# Task instructions:
Every line of the listing is to be printed again exactly.

# Extracted data:
================================

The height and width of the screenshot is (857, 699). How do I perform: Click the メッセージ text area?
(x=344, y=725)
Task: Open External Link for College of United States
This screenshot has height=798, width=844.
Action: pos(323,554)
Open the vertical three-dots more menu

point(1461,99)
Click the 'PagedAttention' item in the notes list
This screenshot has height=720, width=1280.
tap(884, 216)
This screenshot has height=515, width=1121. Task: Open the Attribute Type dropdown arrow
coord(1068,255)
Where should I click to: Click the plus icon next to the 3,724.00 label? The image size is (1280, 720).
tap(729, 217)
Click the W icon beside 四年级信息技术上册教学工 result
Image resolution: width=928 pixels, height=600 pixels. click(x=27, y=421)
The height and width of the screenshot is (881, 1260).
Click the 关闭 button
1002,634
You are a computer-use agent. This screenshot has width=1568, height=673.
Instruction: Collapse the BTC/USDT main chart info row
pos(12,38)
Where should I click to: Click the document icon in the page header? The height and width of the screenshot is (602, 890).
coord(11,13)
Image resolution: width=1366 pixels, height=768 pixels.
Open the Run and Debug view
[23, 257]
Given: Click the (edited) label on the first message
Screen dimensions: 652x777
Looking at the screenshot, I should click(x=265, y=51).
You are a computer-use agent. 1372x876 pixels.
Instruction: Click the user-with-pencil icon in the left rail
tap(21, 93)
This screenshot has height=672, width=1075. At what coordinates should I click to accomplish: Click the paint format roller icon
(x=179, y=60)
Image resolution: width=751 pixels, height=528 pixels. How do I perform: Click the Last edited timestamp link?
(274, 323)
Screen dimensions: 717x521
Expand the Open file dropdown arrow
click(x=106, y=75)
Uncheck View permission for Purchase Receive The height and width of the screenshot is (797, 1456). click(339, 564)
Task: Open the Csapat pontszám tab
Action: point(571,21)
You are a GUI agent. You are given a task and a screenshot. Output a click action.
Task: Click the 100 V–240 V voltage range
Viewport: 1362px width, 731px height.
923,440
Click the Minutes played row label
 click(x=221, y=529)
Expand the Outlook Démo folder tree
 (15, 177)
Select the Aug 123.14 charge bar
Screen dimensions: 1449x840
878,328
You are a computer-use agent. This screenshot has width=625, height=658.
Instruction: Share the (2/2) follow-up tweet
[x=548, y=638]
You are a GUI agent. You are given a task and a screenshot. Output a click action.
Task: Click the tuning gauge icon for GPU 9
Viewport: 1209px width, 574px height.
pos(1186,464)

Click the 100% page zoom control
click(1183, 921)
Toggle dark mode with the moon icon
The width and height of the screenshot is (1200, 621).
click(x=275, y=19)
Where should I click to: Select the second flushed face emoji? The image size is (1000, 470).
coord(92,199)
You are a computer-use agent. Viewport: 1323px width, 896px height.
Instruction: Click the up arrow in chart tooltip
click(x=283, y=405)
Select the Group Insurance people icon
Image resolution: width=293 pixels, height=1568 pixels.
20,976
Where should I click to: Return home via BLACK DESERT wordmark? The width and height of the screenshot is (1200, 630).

================================

# Answer section:
The height and width of the screenshot is (857, 699). How do I perform: Click the メッセージ text area?
(x=344, y=725)
Task: Open External Link for College of United States
This screenshot has height=798, width=844.
Action: pos(323,554)
Open the vertical three-dots more menu

point(1461,99)
Click the 'PagedAttention' item in the notes list
This screenshot has height=720, width=1280.
tap(884, 216)
This screenshot has height=515, width=1121. Task: Open the Attribute Type dropdown arrow
coord(1068,255)
Where should I click to: Click the plus icon next to the 3,724.00 label? The image size is (1280, 720).
tap(729, 217)
Click the W icon beside 四年级信息技术上册教学工 result
Image resolution: width=928 pixels, height=600 pixels. click(x=27, y=421)
The height and width of the screenshot is (881, 1260).
Click the 关闭 button
1002,634
You are a computer-use agent. This screenshot has width=1568, height=673.
Instruction: Collapse the BTC/USDT main chart info row
pos(12,38)
Where should I click to: Click the document icon in the page header? The height and width of the screenshot is (602, 890).
coord(11,13)
Image resolution: width=1366 pixels, height=768 pixels.
Open the Run and Debug view
[23, 257]
Given: Click the (edited) label on the first message
Screen dimensions: 652x777
Looking at the screenshot, I should click(x=265, y=51).
You are a computer-use agent. 1372x876 pixels.
Instruction: Click the user-with-pencil icon in the left rail
tap(21, 93)
This screenshot has height=672, width=1075. At what coordinates should I click to accomplish: Click the paint format roller icon
(x=179, y=60)
Image resolution: width=751 pixels, height=528 pixels. How do I perform: Click the Last edited timestamp link?
(274, 323)
Screen dimensions: 717x521
Expand the Open file dropdown arrow
click(x=106, y=75)
Uncheck View permission for Purchase Receive The height and width of the screenshot is (797, 1456). click(339, 564)
Task: Open the Csapat pontszám tab
Action: point(571,21)
You are a GUI agent. You are given a task and a screenshot. Output a click action.
Task: Click the 100 V–240 V voltage range
Viewport: 1362px width, 731px height.
923,440
Click the Minutes played row label
 click(x=221, y=529)
Expand the Outlook Démo folder tree
 (15, 177)
Select the Aug 123.14 charge bar
Screen dimensions: 1449x840
878,328
You are a computer-use agent. This screenshot has width=625, height=658.
Instruction: Share the (2/2) follow-up tweet
[x=548, y=638]
You are a GUI agent. You are given a task and a screenshot. Output a click action.
Task: Click the tuning gauge icon for GPU 9
Viewport: 1209px width, 574px height.
pos(1186,464)

Click the 100% page zoom control
click(1183, 921)
Toggle dark mode with the moon icon
The width and height of the screenshot is (1200, 621).
click(x=275, y=19)
Where should I click to: Select the second flushed face emoji? The image size is (1000, 470).
coord(92,199)
You are a computer-use agent. Viewport: 1323px width, 896px height.
Instruction: Click the up arrow in chart tooltip
click(x=283, y=405)
Select the Group Insurance people icon
Image resolution: width=293 pixels, height=1568 pixels.
20,976
Where should I click to: Return home via BLACK DESERT wordmark? The width and height of the screenshot is (1200, 630).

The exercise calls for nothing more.